[Location data for elements and text]
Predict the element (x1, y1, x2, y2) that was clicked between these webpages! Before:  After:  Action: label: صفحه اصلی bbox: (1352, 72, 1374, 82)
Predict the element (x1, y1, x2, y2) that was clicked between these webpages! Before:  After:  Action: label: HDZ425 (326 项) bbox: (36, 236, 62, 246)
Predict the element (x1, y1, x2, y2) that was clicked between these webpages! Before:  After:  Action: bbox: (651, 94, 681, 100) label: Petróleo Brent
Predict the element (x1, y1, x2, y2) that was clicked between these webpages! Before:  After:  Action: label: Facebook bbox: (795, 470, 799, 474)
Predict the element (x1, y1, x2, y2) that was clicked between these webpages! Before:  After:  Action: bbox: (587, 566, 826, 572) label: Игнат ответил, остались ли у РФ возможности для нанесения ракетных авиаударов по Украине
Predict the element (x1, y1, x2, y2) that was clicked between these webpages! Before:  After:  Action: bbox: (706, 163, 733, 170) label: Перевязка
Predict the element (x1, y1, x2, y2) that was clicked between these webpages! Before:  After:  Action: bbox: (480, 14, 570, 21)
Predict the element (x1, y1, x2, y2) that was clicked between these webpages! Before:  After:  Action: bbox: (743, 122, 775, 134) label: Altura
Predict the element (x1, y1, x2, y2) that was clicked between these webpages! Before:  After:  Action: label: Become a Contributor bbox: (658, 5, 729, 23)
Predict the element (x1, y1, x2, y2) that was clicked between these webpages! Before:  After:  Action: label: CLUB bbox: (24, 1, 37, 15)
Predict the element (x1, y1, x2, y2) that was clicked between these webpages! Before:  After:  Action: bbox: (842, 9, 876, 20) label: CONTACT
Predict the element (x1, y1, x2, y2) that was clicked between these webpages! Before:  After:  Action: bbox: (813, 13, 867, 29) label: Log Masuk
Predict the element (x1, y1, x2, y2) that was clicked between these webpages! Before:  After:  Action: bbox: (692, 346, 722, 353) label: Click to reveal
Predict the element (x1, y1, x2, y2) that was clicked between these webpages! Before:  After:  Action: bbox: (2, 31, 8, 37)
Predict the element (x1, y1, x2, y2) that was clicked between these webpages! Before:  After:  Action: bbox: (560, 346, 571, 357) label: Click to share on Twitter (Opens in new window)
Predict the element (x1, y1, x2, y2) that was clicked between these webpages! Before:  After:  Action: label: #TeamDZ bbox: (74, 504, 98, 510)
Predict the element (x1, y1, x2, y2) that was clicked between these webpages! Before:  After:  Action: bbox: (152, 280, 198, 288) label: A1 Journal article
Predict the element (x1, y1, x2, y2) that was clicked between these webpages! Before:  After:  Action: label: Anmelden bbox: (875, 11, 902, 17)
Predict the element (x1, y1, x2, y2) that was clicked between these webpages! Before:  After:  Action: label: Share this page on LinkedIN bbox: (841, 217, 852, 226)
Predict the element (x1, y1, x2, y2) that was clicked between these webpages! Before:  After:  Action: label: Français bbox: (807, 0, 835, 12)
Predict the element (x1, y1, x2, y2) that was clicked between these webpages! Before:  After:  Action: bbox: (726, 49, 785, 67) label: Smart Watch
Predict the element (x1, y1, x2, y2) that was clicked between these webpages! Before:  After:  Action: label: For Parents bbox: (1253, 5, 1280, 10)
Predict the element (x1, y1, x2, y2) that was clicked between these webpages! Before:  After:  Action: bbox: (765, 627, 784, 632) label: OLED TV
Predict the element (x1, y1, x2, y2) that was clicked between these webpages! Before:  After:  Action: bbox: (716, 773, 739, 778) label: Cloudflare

Challenge>
Set out every one of the records above as a numbered list, leaving out any blank lines.

Problem solution>
1. Predict the element (x1, y1, x2, y2) that was clicked between these webpages! Before:  After:  Action: label: صفحه اصلی bbox: (1352, 72, 1374, 82)
2. Predict the element (x1, y1, x2, y2) that was clicked between these webpages! Before:  After:  Action: label: HDZ425 (326 项) bbox: (36, 236, 62, 246)
3. Predict the element (x1, y1, x2, y2) that was clicked between these webpages! Before:  After:  Action: bbox: (651, 94, 681, 100) label: Petróleo Brent
4. Predict the element (x1, y1, x2, y2) that was clicked between these webpages! Before:  After:  Action: label: Facebook bbox: (795, 470, 799, 474)
5. Predict the element (x1, y1, x2, y2) that was clicked between these webpages! Before:  After:  Action: bbox: (587, 566, 826, 572) label: Игнат ответил, остались ли у РФ возможности для нанесения ракетных авиаударов по Украине
6. Predict the element (x1, y1, x2, y2) that was clicked between these webpages! Before:  After:  Action: bbox: (706, 163, 733, 170) label: Перевязка
7. Predict the element (x1, y1, x2, y2) that was clicked between these webpages! Before:  After:  Action: bbox: (480, 14, 570, 21)
8. Predict the element (x1, y1, x2, y2) that was clicked between these webpages! Before:  After:  Action: bbox: (743, 122, 775, 134) label: Altura
9. Predict the element (x1, y1, x2, y2) that was clicked between these webpages! Before:  After:  Action: label: Become a Contributor bbox: (658, 5, 729, 23)
10. Predict the element (x1, y1, x2, y2) that was clicked between these webpages! Before:  After:  Action: label: CLUB bbox: (24, 1, 37, 15)
11. Predict the element (x1, y1, x2, y2) that was clicked between these webpages! Before:  After:  Action: bbox: (842, 9, 876, 20) label: CONTACT
12. Predict the element (x1, y1, x2, y2) that was clicked between these webpages! Before:  After:  Action: bbox: (813, 13, 867, 29) label: Log Masuk
13. Predict the element (x1, y1, x2, y2) that was clicked between these webpages! Before:  After:  Action: bbox: (692, 346, 722, 353) label: Click to reveal
14. Predict the element (x1, y1, x2, y2) that was clicked between these webpages! Before:  After:  Action: bbox: (2, 31, 8, 37)
15. Predict the element (x1, y1, x2, y2) that was clicked between these webpages! Before:  After:  Action: bbox: (560, 346, 571, 357) label: Click to share on Twitter (Opens in new window)
16. Predict the element (x1, y1, x2, y2) that was clicked between these webpages! Before:  After:  Action: label: #TeamDZ bbox: (74, 504, 98, 510)
17. Predict the element (x1, y1, x2, y2) that was clicked between these webpages! Before:  After:  Action: bbox: (152, 280, 198, 288) label: A1 Journal article
18. Predict the element (x1, y1, x2, y2) that was clicked between these webpages! Before:  After:  Action: label: Anmelden bbox: (875, 11, 902, 17)
19. Predict the element (x1, y1, x2, y2) that was clicked between these webpages! Before:  After:  Action: label: Share this page on LinkedIN bbox: (841, 217, 852, 226)
20. Predict the element (x1, y1, x2, y2) that was clicked between these webpages! Before:  After:  Action: label: Français bbox: (807, 0, 835, 12)
21. Predict the element (x1, y1, x2, y2) that was clicked between these webpages! Before:  After:  Action: bbox: (726, 49, 785, 67) label: Smart Watch
22. Predict the element (x1, y1, x2, y2) that was clicked between these webpages! Before:  After:  Action: label: For Parents bbox: (1253, 5, 1280, 10)
23. Predict the element (x1, y1, x2, y2) that was clicked between these webpages! Before:  After:  Action: bbox: (765, 627, 784, 632) label: OLED TV
24. Predict the element (x1, y1, x2, y2) that was clicked between these webpages! Before:  After:  Action: bbox: (716, 773, 739, 778) label: Cloudflare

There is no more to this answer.